What the task requires.
Please repeat the records below exactly, from the first line through the line containing "Task: Uncheck the Skip update check box", and nothing more.

Collected data entries:
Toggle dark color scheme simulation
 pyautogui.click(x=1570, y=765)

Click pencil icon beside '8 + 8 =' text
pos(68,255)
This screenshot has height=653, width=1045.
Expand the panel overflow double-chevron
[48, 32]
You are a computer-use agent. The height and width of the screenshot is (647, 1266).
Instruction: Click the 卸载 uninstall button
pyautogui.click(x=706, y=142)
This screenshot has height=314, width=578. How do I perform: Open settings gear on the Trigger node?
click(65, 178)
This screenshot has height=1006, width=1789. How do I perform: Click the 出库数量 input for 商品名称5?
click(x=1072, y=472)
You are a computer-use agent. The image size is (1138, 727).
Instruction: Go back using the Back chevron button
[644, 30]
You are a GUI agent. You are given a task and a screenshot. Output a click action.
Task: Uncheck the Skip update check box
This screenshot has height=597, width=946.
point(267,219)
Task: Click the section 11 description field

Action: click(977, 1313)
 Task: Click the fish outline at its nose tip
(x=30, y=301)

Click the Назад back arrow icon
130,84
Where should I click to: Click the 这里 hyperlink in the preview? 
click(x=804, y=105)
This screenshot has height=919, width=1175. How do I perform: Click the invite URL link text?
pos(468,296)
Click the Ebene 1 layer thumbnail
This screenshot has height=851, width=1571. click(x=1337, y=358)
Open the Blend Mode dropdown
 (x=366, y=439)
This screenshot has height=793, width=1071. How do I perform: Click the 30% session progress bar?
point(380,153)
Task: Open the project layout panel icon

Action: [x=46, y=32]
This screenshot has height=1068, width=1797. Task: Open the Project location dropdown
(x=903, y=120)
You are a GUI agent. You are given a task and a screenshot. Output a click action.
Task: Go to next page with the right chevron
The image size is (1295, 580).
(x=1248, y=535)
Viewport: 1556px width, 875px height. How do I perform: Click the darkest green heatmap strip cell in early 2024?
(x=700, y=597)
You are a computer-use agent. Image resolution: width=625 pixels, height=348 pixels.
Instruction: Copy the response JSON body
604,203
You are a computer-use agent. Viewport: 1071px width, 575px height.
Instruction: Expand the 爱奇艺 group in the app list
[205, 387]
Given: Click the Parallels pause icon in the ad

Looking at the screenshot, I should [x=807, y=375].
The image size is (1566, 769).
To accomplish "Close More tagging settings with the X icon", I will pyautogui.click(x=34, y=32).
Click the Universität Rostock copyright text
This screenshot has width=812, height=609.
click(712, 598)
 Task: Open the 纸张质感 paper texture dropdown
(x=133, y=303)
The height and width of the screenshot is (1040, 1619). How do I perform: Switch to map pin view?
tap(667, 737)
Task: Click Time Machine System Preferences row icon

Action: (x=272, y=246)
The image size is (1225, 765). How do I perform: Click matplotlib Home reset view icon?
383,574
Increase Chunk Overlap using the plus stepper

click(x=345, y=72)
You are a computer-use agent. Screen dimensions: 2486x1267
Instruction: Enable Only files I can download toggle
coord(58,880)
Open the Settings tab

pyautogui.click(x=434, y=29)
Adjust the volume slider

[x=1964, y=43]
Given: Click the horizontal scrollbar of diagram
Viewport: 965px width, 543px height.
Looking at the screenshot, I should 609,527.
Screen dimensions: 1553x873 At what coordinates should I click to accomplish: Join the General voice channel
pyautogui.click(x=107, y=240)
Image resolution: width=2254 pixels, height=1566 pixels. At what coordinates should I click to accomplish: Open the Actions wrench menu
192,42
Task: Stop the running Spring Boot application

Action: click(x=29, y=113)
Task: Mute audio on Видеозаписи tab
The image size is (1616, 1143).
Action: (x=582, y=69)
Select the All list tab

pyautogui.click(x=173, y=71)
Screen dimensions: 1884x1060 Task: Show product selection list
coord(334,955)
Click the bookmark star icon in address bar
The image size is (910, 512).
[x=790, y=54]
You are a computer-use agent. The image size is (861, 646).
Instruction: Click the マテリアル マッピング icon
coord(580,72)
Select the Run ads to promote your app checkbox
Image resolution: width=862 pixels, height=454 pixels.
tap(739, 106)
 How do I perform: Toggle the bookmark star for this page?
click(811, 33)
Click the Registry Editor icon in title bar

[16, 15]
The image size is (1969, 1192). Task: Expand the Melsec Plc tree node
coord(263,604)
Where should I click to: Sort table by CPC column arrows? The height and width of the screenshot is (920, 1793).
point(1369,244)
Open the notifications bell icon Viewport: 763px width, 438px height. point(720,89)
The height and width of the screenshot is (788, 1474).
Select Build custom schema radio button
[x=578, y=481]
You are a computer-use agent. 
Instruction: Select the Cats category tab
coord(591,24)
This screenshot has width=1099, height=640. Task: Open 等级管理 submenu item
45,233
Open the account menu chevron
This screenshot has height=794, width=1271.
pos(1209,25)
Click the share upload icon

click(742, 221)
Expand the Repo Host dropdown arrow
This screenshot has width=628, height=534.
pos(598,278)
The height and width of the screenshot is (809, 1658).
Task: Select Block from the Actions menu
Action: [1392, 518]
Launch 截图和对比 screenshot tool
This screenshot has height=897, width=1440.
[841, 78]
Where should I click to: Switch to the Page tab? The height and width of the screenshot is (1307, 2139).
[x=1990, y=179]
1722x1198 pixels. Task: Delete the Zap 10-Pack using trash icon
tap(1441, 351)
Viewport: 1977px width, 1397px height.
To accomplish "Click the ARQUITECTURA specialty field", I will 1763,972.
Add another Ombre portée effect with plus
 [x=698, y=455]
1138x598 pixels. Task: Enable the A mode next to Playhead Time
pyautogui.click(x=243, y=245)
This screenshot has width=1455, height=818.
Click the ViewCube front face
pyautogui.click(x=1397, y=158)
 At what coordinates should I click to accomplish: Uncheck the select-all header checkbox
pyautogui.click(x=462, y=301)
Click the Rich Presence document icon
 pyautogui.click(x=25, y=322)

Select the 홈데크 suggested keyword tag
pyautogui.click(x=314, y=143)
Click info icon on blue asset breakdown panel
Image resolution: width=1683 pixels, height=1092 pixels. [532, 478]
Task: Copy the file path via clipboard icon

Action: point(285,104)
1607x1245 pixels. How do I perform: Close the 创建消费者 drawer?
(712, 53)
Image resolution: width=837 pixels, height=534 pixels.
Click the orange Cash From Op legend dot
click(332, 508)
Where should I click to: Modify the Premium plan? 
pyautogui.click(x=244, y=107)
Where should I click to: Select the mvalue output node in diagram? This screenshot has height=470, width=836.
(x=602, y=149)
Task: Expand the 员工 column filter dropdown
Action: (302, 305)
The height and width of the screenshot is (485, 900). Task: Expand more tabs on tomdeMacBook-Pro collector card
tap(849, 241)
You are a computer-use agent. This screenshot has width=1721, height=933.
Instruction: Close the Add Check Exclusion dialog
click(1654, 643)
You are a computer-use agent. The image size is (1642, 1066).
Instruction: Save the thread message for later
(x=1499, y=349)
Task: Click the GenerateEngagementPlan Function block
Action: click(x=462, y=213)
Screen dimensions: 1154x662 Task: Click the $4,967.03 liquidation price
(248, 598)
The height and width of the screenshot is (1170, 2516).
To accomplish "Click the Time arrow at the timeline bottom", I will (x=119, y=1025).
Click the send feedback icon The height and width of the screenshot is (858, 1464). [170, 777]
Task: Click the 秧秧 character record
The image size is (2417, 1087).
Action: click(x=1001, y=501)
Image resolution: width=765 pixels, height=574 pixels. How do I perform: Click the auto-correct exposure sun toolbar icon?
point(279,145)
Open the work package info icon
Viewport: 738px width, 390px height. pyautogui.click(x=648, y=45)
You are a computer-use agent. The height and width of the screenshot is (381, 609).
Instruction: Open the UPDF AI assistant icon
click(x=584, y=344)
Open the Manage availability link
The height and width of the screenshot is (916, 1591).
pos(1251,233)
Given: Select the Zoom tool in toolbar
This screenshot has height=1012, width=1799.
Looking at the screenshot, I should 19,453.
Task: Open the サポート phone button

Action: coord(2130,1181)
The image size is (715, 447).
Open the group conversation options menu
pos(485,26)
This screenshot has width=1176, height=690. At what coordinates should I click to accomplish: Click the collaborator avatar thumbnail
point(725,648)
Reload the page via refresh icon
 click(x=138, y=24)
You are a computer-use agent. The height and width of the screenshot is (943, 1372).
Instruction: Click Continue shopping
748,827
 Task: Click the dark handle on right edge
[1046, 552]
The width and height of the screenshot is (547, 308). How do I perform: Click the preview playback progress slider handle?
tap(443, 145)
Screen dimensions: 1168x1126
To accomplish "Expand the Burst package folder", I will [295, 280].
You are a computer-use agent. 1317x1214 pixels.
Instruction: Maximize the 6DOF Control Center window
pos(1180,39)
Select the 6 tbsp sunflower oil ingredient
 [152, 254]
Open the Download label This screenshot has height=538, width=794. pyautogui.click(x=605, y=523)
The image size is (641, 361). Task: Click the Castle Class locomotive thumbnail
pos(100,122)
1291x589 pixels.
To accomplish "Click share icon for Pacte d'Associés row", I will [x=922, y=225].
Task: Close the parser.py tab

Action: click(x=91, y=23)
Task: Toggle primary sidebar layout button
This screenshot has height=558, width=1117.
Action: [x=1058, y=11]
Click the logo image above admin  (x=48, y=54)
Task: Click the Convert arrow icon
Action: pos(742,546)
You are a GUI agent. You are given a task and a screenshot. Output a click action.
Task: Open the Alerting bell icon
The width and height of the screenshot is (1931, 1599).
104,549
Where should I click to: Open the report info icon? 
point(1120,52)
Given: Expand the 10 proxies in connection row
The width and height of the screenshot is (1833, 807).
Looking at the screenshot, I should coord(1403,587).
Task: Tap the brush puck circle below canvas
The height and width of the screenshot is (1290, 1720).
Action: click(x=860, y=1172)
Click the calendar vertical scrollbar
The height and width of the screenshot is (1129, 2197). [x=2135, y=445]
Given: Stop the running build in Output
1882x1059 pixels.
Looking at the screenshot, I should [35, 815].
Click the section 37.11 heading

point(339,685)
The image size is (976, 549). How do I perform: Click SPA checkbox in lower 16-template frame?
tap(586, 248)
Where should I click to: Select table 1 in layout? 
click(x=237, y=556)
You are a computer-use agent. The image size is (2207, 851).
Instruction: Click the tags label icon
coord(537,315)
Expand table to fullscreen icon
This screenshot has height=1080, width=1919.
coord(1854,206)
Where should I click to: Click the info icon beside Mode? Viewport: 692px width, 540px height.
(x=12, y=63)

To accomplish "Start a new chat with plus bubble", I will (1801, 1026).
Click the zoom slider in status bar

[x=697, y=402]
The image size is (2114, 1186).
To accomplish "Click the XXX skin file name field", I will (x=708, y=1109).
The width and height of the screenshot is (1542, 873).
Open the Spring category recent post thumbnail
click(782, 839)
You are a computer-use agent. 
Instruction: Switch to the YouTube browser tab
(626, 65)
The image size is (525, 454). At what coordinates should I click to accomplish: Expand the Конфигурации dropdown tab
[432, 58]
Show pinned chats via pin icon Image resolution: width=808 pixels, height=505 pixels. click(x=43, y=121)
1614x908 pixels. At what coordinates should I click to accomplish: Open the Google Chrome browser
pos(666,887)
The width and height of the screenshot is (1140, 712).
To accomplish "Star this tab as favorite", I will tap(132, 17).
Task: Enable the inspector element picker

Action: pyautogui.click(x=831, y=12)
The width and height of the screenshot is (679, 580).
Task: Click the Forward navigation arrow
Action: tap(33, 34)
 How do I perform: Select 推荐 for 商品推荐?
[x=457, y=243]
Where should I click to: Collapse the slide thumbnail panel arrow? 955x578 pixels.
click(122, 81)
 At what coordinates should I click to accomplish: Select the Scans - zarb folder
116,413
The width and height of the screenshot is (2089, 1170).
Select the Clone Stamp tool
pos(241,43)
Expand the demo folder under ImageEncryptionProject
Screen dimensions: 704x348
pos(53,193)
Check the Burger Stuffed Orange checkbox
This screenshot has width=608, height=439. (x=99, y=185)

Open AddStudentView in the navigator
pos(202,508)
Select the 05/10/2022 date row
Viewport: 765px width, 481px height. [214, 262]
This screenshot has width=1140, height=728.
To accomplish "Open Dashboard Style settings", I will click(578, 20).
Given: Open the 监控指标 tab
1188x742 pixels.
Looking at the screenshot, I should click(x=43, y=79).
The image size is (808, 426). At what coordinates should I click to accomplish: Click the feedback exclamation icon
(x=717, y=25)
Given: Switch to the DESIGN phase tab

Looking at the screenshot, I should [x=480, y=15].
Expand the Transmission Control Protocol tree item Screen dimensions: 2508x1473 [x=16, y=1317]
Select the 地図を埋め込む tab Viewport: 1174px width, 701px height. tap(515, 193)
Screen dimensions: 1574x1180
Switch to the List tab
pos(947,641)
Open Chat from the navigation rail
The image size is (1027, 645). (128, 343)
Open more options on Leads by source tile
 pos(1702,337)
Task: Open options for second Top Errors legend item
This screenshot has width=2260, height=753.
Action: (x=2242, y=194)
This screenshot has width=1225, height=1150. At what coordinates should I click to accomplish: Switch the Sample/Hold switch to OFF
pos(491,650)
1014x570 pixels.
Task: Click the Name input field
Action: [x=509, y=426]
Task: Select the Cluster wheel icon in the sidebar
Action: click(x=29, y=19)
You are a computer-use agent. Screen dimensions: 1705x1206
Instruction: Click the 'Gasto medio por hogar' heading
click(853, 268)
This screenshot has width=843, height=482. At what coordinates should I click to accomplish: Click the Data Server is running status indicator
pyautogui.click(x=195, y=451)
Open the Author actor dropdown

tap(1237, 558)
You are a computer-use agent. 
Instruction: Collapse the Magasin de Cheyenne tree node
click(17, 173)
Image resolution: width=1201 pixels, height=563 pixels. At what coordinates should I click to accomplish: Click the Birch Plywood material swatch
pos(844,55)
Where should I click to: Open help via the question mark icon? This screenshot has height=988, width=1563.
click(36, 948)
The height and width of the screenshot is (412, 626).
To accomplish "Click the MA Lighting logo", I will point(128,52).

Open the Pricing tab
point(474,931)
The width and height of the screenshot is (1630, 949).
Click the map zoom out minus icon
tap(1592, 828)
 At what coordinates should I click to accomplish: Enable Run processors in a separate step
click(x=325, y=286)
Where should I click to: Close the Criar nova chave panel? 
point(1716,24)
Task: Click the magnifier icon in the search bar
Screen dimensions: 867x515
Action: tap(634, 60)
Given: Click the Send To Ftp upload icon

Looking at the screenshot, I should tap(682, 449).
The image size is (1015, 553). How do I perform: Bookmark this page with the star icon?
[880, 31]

Exercise solution.
Toggle dark color scheme simulation
 pyautogui.click(x=1570, y=765)

Click pencil icon beside '8 + 8 =' text
pos(68,255)
This screenshot has height=653, width=1045.
Expand the panel overflow double-chevron
[48, 32]
You are a computer-use agent. The height and width of the screenshot is (647, 1266).
Instruction: Click the 卸载 uninstall button
pyautogui.click(x=706, y=142)
This screenshot has height=314, width=578. How do I perform: Open settings gear on the Trigger node?
click(65, 178)
This screenshot has height=1006, width=1789. How do I perform: Click the 出库数量 input for 商品名称5?
click(x=1072, y=472)
You are a computer-use agent. The image size is (1138, 727).
Instruction: Go back using the Back chevron button
[644, 30]
You are a GUI agent. You are given a task and a screenshot. Output a click action.
Task: Uncheck the Skip update check box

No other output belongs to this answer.